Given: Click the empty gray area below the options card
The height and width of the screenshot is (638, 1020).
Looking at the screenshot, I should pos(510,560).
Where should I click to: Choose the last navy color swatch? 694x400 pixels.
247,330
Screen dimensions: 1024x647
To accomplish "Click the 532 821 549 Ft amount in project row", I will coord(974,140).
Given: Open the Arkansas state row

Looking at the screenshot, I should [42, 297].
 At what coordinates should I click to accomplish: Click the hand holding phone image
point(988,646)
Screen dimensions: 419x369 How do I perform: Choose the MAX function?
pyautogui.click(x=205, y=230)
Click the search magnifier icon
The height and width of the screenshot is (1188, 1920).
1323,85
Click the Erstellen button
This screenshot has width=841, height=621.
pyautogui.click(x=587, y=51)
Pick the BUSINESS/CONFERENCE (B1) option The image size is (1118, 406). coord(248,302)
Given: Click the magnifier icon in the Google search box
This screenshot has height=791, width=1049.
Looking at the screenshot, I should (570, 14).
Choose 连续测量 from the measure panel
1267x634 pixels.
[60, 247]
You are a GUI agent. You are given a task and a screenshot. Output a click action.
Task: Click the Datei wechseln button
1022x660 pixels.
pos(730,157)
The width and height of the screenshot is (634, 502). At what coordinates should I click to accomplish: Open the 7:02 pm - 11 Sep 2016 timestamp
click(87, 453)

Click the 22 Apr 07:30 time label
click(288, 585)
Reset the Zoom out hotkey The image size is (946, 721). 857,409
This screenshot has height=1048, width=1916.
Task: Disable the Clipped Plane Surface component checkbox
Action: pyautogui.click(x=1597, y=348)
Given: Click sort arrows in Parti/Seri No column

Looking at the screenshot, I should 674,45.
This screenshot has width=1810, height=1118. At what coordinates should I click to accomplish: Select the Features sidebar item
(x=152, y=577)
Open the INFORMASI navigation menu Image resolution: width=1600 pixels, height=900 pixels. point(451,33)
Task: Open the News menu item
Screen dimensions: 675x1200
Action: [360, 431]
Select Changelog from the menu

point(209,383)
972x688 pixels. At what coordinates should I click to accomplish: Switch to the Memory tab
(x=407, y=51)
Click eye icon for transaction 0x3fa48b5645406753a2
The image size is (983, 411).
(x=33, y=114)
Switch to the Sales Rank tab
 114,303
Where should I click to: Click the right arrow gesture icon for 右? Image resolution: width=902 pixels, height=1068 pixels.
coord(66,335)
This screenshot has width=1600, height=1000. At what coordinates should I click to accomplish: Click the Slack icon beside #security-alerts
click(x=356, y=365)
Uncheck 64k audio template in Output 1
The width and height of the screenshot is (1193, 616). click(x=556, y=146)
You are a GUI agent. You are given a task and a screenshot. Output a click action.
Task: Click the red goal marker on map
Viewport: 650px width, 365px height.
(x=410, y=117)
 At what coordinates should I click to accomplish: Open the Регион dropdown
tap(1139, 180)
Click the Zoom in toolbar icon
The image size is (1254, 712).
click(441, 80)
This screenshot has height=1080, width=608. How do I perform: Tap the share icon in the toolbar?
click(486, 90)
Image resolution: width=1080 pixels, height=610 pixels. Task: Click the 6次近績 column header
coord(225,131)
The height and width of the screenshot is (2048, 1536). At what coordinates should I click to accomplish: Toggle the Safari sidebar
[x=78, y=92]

### Aim of the exercise
Report every line of the preceding listing where the string "button" occurs.

### Response
Click the Erstellen button
Task: Click the Datei wechseln button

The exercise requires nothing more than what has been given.